Despite his pure intentions and complete devotion to the cause, the story of the shipwreck outlines a journey of several long months that seems to end in calamity.
The journey that was supposed to take Paul to Rome had had so many problems that one would genuinely wonder if indeed it was God’s will for Paul to go in the first place!
But as we see, we can’t determine if Paul was within the centre of God’s will by our own worldly measurements, our natural understanding.
We would have falsely concluded that the shipwreck was an indication that the whole journey was a big mistake, which was actually not the case.
Likewise, in hearing God’s voice for our own lives, we may be tempted to question if something is within God’s will or not by how smooth-sailing and problem-free the journey is, which is not what the Bible teaches the Christian life to be.
Many times we may measure success with indicators such as:
1. Efficiency – ie. ‘how much effort it takes to get something done’.
So the argument goes like this: ‘if the outcome seems to be taking far too much energy, surely we are going about it wrong’. For instance, if we are spending 3 hours a week to disciple one person for 1 year, that would surely seem inefficient vs spending 3 hours a week discipling 10 people.
Yet, Jesus seemed to defy all measures of efficiency.
One would have to question why He ‘wasted’ 30 years of His life before entering into ministry.
Surely he could have rounded up more than 12 disciples by the end of 33 years of life? Why not start a mega church? He could have had 12000 disciples if he had just been more efficient?

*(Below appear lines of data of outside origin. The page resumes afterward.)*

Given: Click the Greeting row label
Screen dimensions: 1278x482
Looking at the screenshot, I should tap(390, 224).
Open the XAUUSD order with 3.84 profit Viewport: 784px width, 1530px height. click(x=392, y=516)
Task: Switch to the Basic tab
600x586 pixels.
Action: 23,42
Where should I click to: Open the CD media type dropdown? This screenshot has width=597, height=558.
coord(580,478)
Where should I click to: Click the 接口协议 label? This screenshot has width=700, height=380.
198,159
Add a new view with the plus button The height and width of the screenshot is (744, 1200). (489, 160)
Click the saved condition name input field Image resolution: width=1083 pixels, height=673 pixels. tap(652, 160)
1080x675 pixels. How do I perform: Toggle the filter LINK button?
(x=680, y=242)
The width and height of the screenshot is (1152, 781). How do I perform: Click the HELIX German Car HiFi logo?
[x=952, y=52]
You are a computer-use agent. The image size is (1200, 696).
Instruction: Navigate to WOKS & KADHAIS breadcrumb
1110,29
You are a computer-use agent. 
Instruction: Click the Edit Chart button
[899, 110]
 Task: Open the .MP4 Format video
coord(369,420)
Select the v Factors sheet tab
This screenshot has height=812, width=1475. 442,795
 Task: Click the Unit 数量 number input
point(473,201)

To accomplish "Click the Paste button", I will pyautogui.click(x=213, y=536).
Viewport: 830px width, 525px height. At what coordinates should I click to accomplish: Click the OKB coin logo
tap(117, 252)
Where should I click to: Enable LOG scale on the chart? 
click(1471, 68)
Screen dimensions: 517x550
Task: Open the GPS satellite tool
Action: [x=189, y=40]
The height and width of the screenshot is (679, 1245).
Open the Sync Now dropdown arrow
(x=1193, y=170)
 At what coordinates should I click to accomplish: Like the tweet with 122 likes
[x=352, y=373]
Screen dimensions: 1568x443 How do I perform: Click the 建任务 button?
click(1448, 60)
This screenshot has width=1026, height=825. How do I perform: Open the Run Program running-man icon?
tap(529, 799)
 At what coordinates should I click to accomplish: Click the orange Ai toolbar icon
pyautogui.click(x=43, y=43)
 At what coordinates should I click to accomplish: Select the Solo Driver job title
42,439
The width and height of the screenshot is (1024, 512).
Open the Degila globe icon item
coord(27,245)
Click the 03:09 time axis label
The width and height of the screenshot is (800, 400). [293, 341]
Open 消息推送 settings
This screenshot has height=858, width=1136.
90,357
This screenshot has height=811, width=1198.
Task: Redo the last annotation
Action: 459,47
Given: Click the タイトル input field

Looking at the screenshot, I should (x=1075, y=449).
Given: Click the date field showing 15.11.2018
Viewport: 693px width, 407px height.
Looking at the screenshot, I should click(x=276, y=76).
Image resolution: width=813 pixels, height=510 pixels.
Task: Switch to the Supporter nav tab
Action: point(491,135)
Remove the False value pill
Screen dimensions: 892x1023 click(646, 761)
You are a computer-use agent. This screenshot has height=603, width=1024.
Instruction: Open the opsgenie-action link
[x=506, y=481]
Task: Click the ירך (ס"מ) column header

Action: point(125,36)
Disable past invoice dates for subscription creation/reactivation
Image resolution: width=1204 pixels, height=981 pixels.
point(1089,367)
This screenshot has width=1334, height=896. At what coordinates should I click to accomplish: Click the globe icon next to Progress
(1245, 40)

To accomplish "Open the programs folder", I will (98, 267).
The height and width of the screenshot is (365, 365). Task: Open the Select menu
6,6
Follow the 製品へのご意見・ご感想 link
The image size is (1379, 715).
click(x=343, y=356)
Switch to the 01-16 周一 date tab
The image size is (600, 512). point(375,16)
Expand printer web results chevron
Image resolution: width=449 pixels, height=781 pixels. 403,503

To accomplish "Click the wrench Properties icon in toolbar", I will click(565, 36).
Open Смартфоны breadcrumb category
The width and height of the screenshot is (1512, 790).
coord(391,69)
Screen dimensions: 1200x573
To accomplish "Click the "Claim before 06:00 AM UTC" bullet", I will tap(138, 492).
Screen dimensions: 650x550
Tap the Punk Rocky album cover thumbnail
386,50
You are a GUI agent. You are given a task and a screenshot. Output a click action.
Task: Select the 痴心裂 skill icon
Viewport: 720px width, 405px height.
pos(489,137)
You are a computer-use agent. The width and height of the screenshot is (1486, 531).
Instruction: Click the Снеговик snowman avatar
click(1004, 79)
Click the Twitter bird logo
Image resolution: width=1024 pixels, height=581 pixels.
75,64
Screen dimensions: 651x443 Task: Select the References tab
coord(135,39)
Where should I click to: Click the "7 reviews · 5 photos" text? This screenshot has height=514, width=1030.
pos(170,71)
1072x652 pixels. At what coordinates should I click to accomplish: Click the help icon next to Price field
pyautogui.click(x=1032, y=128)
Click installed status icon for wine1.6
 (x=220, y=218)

But those 12 were enough to turn the world upside down and marked the course of history altogether!
Or what about the fact that Jesus spent 40 days in the desert being tempted by the devil -why not 40 hours, we might question. Surely there could have been a quicker method?
And also, why did Jesus spend 3 years teaching Judas, who would later betray him, or why did he waste time talking to thousands of people, most of whom did not believe him?
Now Paul spent 6 months on a boat seemingly going nowhere.
He could have gotten to Rome a lot quicker to preach the gospel. Yet, God allowed months and months to pass. Had Paul really heard right? Or had God led him wrong?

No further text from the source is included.